Namun, seiring lengsernya pemerintahan Soeharto pada tahun 1998, Secara perlahan isu tentang pristiwa G30S/PKI mulai menghilang, dan pelajaran Pendidikan Sejarah Perjuangan Bangsa (PSPB) dihapuskan dalam kurikulum di sekolah-sekolah.
Lalu di mana letak keotentikan sejarah itu berada?, Jika suatu pristiwa sejarah harus berubah ketika penguasa berubah?.
Berbicara konflik dan pertentangan ideologi di Indonesia, sebenarnya telah mencapai puncaknya pada tahun 1955. Manakala pada saat itu telah lahir 3 besar partai pemenang pemilu, yaitu Partai Nasional Indonesia (PNI), Partai Majelis Syuro Muslimin Indonesia (Masyumi), dan Partai Komunis Indonesia (PKI). Oleh Presiden Soekarno, ketiga kekuatan politik tersebut diakomodir dengan sebutan NASAKOM (Nasionalis, Agama, dan Komunis).
Ketiga kekuatan politik inilah yang terus memarnai peta percaturan politik di tanah air sampai kini.

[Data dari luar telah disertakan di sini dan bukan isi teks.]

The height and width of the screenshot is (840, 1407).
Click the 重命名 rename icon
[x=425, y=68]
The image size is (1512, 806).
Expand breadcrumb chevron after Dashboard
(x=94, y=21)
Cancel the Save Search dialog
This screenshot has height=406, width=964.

Ketika ada tiga pihak yang berseteru, maka berlaku sebuah anekdot, " musuh dari musuh adalah kawan".Â
Katakanlah saat ini kekuatan politik yang berkuasa di Indonesia adalah dari kalangan Nasionalis. Ketika musuh politik dari kalangan Nasionalis (Kaum Agama dan Kaum Komunis), menginginkan untuk mengambil alih kekuasaan, maka mereka berbuat seolah-olah mendukung kaum Nasionalis.Â
Bagi kekuatan politik Agama, mereka akan melempar isu adanya kebangkitan komunis yang mengancam keberadaan Pancasila. Begitupun sebaliknya, bagi kekuatan politik Komunis, mereka melempar isu adanya kelompok intoleran dan radikal yang akan mengganti dasar negara Pancasila.

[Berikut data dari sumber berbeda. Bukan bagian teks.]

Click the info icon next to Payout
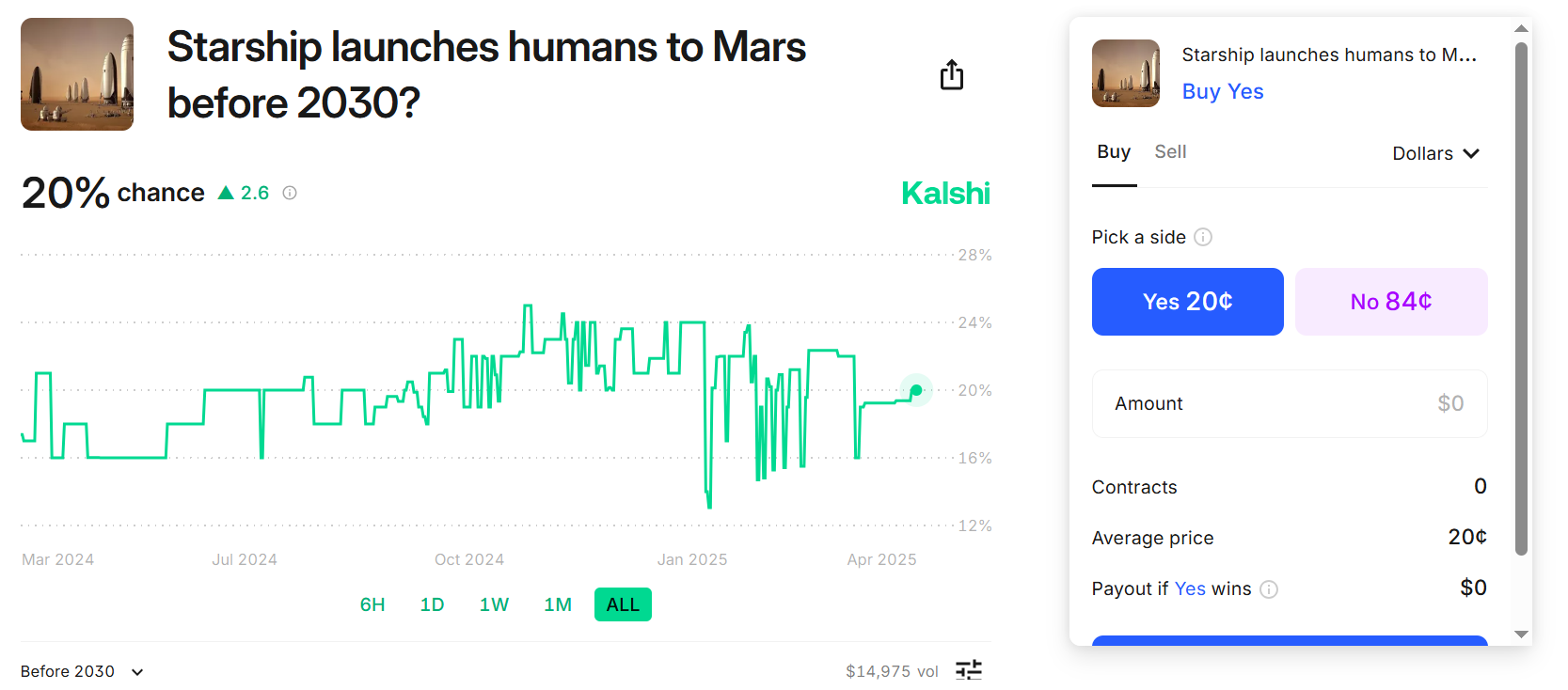The height and width of the screenshot is (690, 1568). [1269, 589]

Bagi sebagian rakyat , sesungguhnya perseteruan politik maupun ideologi bukanlah perkara yang penting. Banyak di antara rakyat yang tidak peduli dengan perseteruan politik dan kekuasaan yang terjadi, sepanjang tidak mengganggu masalah "perut".Â
Hal inilah yang sangat dipahami oleh Pemerintahan Orde Baru, sehingga progam utama mereka adalah mengenyangkan perut rakyat, sementara di lain sisi membungkam kaum minoritas kritis.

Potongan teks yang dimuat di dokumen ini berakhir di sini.